Zaten herkes temmuz, ağustosu tatil için bekliyor. Ve herkes birkaç popüler tatil yerinde olmak istiyor. Aslında temel sorun iki aya sıkışmış bir turizm sezonun olması.
Yoksa bir şekilde oteller, işletmeler doluyor.
Önemli olan sezonu uzatmanın yollarında...
Bodrum biraz bu konuda mesafe aldı ama Çeşme’nin yapması gereken daha çok işi var.
Geçmiş olsun İzmir
GERÇEKTEN DE geçmiş olsun...
Geçen hafta kabus gibi günler yaşandı. Sadece İzmir değil; Türkiye’nin her yerinden yangın haberleri vardı.
Bugünkü haline bakmayın; hepimizin çocukluğunda Yamanlar’la ilgili hep bir anısı vardır.
Orman yangınlarının çıkmasında en önemli neden dikkatsizlik biliyorsunuz.
İzmir’e kabus yaratan yangınların nedeni de öyle...
Nedenleri birkaç güne netleşecek ama sonuçlarını çok iyi biliyoruz.
Güzelim ormanlarımız yok oldu.
Çocukluk anılarımız da kül olup gitti.
Sokağa taşan müziğe karşıyız
PANDEMİ döneminde işletmelere müzik yasağı geldi; daha doğrusu saat sınırlaması getirildi.
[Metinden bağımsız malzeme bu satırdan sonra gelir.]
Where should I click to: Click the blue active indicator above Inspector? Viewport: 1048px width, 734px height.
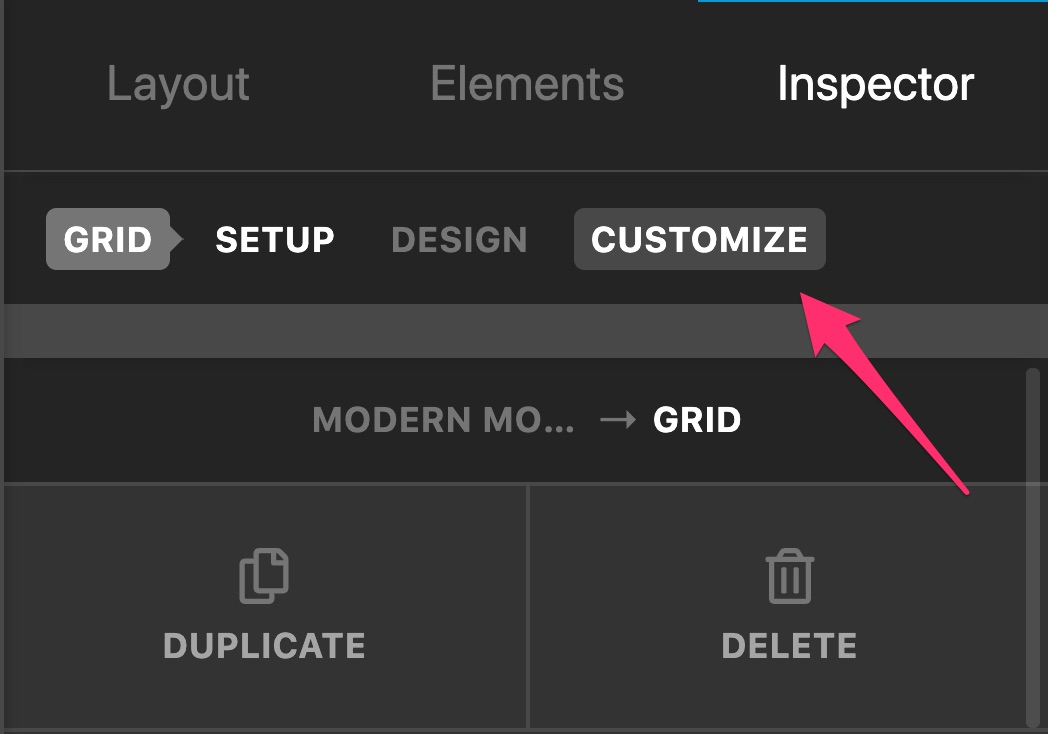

Bu kısıtlamaya aslında pandemi sonrasında da büyük ölçüde uyuluyor. Gece saat 01’de müzikler kapatılıyor ya da kısılıyor. Ben yasaklara karşıyım ama sokağa taşan müziğe yasak, sınırlama getirilmesi gerektiğini düşünüyorum. Bu gece 01 mutabakatına uymayan çok işletme olduğunu söylemem de lazım.
Bütün dünyada böyle... Herkesin örnek gösterdiği Mikanos, İbiza, Saint Tropez’de de böyle... Hepsi sokağa taşan müziğe yasaklar getiriyor.